South Africa's Opposition In United Front Against President

Adjust Comment Print

The march to Union Buildings, the official seat of government, was organised by a coalition of opposition parties following nationwide rallies against Zuma last week. At 74, Zuma's nearly seven years in office as South Africa's President has been littered with accusations of cronyism and cultivating inappropriate relations with wealthy business tycoons.

The rand has tumbled more than 11 percent since March 27, when Zuma ordered Gordhan to return home from overseas talks with investors, days before firing him.

Zuma's office said the president would take part in his 75th birthday celebrations on Wednesday at a public venue in the township of Soweto, near the commercial hub of Johannesburg.
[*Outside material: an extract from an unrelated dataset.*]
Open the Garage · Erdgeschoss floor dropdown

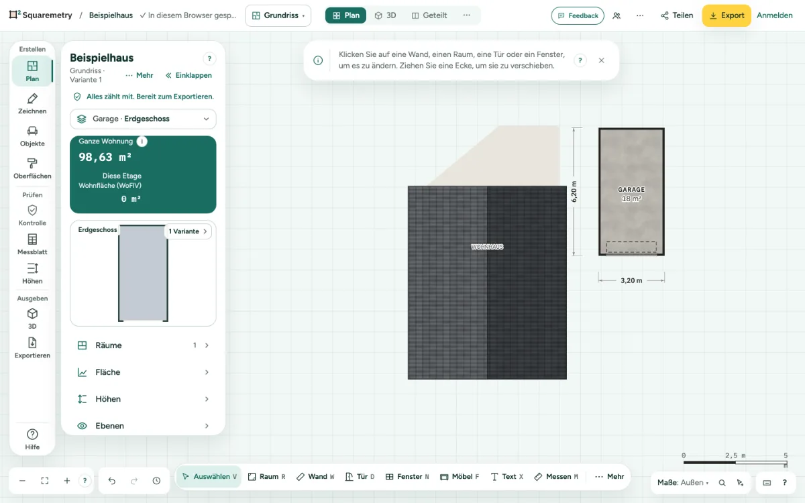tap(143, 119)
Although SACP leaders shared the same stage with Zuma in memory of Hani, the SACP said it has not changed its plea for Zuma to resign.

The protest united groups with sharply different ideologies.

The latest jolt came when Zuma on March 30 dismissed Finance Minister Pravin Gordhan, who was seen as a prudent steward of fiscal affairs.

'Only time will tell' on improving US-China trade
China and the U.S. agreed that Pyongyang's programmes are a serious problem, but have not seen eye-to-eye on how to respond. White House Press Secretary Sean Spicer mentioned that the two leaders had also discussed human rights issues.

Opposition parties have vowed to keep the pressure on.

Tens of thousands, many of them supporters of the main opposition Democratic Alliance (DA) attended protests on Friday in major cities in the biggest show of discontent with Mr Zuma. The parties said the march was open to anyone to join.

Some top ruling party leaders openly criticized the decision.

Holomisa added that the recent two credit downgrades to junk status make South Africa an unsafe investment destination and the effects will be felt by all.

For now, however, it looks as if Zuma may succeed in entrenching his sleaze-tinged power structure in what was once the party of Nelson Mandela. He paid back some money after the Constitutional Court ruled against him previous year. Opponents described the remark was an affront to legitimate protest. Again, this time around, he has not only waved away calls by veterans of the liberation struggle, the Congress of South African Trade Unions (COSATU) unions and South Africa's Communist party (a historical ally of the ANC) for him to demit office, but seemed likely to survive a confidence vote in parliament later this month. The ANC has said it wouldn't allow its members to vote in favor of the motion. The legal challenge has raised the possibility of a delay in the vote, according to South African media.